### Приведённый отрывок
------

Незадолго до встречи двух послов резидентура советской внешней разведки, работавшая в Берлине, сообщила в Москву, что, судя по всему, Гитлер предъявит некий ультиматум, который станет основой для новых переговоров. Поэтому предложение Шуленбурга и восприняли как начало этого нового тура переговоров.
Идея организовать обмен письмами, чтобы решить накопившиеся проблемы, Сталину явно нравилась. Встреча с Гитлером, новая поездка Молотова в Берлин или нацистского министра иностранных дел Риббентропа в Москву казались реальными… Но на следующий день совсем другой человек и с другим посланием отправился из Берлина в Лондон.
10 мая 1941 года заместитель фюрера по партии имперский министр Рудольф Гесс на двухмоторном истребителе «Мессершмитт‑110» улетел в Англию, которая находилась в состоянии войны с Германией. Гесс любил летать и сел за штурвал сам. Он хорошо подготовился к полету, запасся картами и лекарствами, долетел до Шотландии и прыгнул с парашютом.

------

### Исходные данные
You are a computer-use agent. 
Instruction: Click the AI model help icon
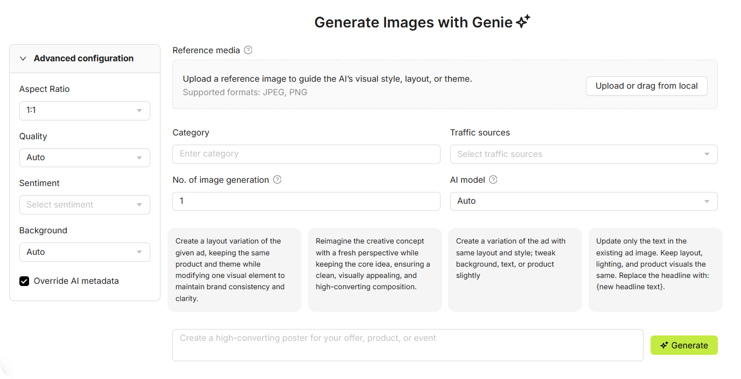tap(493, 180)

------

### Описание задания
Определите, согласуются ли утверждения с отрывком о полёте Гесса. При каждом ответе «да» или «нет» дословно приведите слова отрывка, на которых он основан.
1. Берлинская резидентура советской внешней разведки сообщила в Москву, что Гитлер, вероятно, предъявит ультиматум.
2. Гесс летел в Англию пассажиром, а самолётом управлял другой пилот.
3. Гесс посадил самолёт на территории Шотландии.

### Ответ к заданию
1. Да: «судя по всему, Гитлер предъявит некий ультиматум».
2. Нет: «Гесс любил летать и сел за штурвал сам».
3. Нет: «долетел до Шотландии и прыгнул с парашютом».